Prying your eyes open, you see that you're in your living room. Apparently, you were too tired to make it all the way to your bedroom, so you just crashed on the couch, still wearing your shoes and Jeonghan's jacket. Your arm feels like lead as you try to lift it, peering at your watch: 12:16pm.
"Holy shit," you grumble as you hoist yourself up into a sitting position, your head pounding with a killer hangover. A few seconds later, Mina walks into the room.
"Jesus Christ, you're a mess," she tells you bluntly. "What the hell did you do last night?"
"Um, went to a shitty bar and saw a shitty band," you answer, rubbing your aching eyes. "Scratch that — two shitty bands."
"With your boyfriend, I assume?" she asks, glancing at the oversized leather jacket with its many pins and buttons.
"He's not my boyfriend," you mumble through a yawn, shimmying out of the jacket and neatly placing on the armrest next to you.

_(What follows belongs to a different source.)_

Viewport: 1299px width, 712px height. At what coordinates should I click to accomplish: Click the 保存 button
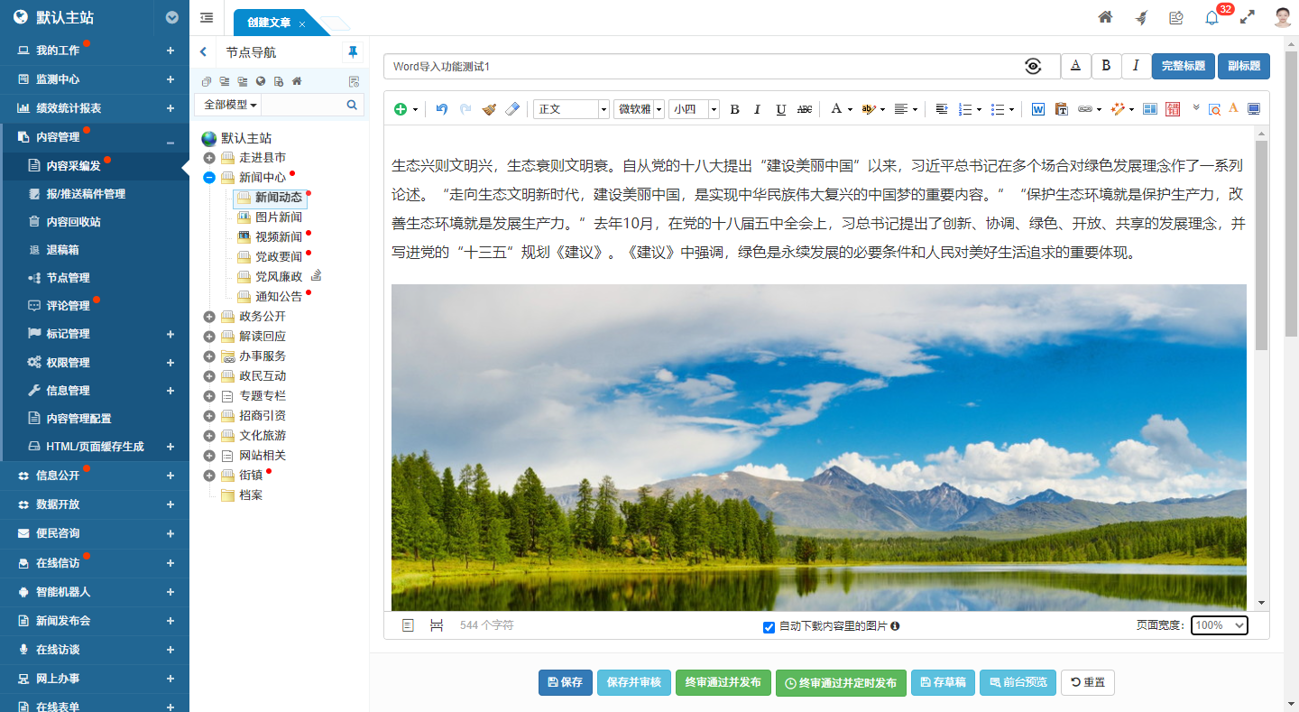[565, 683]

"Well, you knew who I was talking about without me even saying his name, soooo…"
"Shut uppp," you groan, flopping your tired head onto the back of the couch. With a pleased grin, she heads into the kitchen. You close your eyes, nodding off again, but soon you start to smell fresh coffee, and hear the sound of a sizzling skillet. A few minutes later, Mina returns, carrying a large mug of steaming coffee and a plate of fried eggs and pancakes.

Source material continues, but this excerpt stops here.